Synonymes et expressions similaires
L'expression "avoir une allure de marquise" appartient à un riche vocabulaire décrivant les attitudes prétentieuses :
- "Faire sa mijaurée" - adopter des manières affectées et précieuses
- "Prendre des grands airs" - se donner une importance excessive
- "Jouer les duchesses" - se comporter comme une personne de haute noblesse
- "Avoir des airs pincés" - manifester de la hauteur par son expression
- "Faire la fière" - afficher un orgueil démesuré
- "Se donner du genre" - adopter une attitude distinguée artificielle
Histoire des marquises dans l'Ancien Régime
Le titre de marquise désignait l'épouse d'un marquis, un rang de noblesse situé entre le comte et le duc dans la hiérarchie aristocratique française. Ces femmes de la haute noblesse étaient particulièrement visibles à la Cour de Versailles, où elles rivalisaient d'élégance et de raffinement.
Les marquises de l'Ancien Régime étaient réputées pour leurs manières cérémonieuses, leurs toilettes somptueuses et leur maîtrise parfaite de l'étiquette. Figures emblématiques comme Madame de Pompadour (marquise favorite de Louis XV) ou Madame de Maintenon ont contribué à forger cette image de femmes cultivées mais parfois hautaines.
Usage dans la langue française contemporaine
Dans le français moderne, cette expression conserve une connotation péjorative. Elle s'emploie généralement pour critiquer quelqu'un qui :
- Affiche des manières trop recherchées par rapport à sa condition sociale
- Adopte une gestuelle théâtrale et affectée
- Manifeste un dédain apparent envers les personnes qu'elle juge inférieures
- Se comporte comme si elle appartenait à un milieu plus élevé que le sien
L'expression peut s'utiliser tant pour décrire une attitude ponctuelle ("Aujourd'hui, elle a une allure de marquise") qu'un trait de caractère permanent.
Dans la littérature et le théâtre français
Les personnages de marquises prétentieuses constituent un archétype récurrent de la littérature française. Molière dans ses comédies, notamment "Les Précieuses ridicules", a immortalisé ces figures féminines aux manières outrées.

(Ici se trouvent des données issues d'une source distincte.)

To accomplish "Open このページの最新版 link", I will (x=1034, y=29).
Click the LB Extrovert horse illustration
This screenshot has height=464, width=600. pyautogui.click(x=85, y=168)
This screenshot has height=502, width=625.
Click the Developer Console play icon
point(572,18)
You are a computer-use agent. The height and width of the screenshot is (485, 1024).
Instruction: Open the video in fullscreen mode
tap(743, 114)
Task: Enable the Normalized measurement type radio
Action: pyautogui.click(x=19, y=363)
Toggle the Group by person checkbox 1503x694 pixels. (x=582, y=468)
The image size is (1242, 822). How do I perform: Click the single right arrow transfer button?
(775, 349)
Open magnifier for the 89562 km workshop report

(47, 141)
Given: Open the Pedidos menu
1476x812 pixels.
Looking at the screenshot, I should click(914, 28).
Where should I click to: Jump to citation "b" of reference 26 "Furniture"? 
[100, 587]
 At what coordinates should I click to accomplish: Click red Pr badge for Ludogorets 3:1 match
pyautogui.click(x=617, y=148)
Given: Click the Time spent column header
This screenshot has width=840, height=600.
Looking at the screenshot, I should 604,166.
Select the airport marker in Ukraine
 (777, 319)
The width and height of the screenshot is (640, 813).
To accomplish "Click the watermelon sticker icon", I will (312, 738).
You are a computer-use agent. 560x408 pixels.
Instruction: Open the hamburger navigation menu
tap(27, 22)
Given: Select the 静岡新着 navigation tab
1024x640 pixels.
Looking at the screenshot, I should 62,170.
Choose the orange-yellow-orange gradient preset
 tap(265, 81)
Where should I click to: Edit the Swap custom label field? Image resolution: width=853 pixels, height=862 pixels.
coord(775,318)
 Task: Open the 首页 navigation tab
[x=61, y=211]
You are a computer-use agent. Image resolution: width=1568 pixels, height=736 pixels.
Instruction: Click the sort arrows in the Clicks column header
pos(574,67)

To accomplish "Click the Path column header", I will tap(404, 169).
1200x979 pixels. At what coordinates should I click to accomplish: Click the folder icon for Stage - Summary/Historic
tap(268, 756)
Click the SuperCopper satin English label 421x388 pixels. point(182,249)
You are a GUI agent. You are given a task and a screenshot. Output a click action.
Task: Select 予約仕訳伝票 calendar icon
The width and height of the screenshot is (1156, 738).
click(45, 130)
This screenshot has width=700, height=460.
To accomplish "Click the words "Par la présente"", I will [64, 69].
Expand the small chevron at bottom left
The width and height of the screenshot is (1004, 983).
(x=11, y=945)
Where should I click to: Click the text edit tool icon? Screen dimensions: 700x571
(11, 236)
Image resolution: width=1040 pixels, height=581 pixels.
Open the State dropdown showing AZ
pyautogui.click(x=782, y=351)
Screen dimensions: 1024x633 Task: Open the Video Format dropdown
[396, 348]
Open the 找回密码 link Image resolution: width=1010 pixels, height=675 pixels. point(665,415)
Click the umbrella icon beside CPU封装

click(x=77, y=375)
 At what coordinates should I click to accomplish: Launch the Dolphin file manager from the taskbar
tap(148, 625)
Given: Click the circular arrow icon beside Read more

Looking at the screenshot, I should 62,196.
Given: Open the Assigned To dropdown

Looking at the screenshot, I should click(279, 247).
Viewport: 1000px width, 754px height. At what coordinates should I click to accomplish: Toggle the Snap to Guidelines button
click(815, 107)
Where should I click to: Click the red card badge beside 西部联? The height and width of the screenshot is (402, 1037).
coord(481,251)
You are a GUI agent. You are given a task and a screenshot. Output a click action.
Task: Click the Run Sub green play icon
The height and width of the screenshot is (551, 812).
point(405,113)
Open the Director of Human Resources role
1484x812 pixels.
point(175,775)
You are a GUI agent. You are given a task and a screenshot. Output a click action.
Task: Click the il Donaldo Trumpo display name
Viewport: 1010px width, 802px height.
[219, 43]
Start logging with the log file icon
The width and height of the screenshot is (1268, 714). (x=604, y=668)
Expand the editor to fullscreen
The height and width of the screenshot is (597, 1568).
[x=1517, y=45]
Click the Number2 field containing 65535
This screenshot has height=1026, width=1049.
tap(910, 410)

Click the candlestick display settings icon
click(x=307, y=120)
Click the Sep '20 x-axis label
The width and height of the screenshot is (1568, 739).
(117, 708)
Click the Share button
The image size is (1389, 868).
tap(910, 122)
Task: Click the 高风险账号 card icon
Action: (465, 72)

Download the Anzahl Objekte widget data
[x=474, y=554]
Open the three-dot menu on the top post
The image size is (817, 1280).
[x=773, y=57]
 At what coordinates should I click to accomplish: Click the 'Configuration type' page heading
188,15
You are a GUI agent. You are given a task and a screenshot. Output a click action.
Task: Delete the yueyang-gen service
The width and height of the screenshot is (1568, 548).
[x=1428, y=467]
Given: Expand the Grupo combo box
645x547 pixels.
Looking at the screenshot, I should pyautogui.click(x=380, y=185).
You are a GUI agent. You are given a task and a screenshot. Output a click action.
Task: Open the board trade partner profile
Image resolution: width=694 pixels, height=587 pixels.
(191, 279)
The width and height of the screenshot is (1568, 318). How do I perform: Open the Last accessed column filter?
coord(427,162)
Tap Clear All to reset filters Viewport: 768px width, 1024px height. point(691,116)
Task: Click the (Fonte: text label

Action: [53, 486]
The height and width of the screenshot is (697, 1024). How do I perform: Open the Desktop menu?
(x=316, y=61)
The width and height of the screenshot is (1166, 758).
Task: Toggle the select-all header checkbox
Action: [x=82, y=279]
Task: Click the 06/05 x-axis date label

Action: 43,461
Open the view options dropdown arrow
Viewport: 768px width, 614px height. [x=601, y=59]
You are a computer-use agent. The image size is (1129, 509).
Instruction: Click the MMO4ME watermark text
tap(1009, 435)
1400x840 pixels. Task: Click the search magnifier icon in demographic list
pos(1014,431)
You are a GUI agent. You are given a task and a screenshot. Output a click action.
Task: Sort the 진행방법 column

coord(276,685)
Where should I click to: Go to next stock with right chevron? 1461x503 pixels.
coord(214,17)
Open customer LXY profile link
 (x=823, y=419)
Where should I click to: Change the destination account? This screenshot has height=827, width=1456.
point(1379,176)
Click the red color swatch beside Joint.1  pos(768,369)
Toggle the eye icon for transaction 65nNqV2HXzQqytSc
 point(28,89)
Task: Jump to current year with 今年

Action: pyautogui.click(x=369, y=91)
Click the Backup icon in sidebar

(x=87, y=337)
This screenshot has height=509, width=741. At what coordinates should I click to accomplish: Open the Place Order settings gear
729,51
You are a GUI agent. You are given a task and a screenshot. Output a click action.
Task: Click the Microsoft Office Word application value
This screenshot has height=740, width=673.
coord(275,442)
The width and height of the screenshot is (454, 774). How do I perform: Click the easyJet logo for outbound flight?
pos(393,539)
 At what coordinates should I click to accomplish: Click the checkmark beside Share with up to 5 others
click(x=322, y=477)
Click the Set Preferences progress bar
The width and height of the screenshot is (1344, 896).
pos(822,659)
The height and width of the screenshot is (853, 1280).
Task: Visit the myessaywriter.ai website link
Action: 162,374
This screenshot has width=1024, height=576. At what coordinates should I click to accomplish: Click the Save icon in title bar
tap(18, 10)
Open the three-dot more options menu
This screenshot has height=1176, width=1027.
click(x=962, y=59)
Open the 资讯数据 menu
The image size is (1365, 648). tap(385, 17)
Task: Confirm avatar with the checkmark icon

Au XIXe siècle, Honoré de Balzac dans "La Comédie humaine" dépeint de nombreuses bourgeoises tentant d'imiter les manières aristocratiques. Plus récemment, cette figure apparaît dans le cinéma français, souvent incarnée par des personnages de nouvelles riches ou de bourgeoises prétentieuses cherchant à singer les codes de la haute société.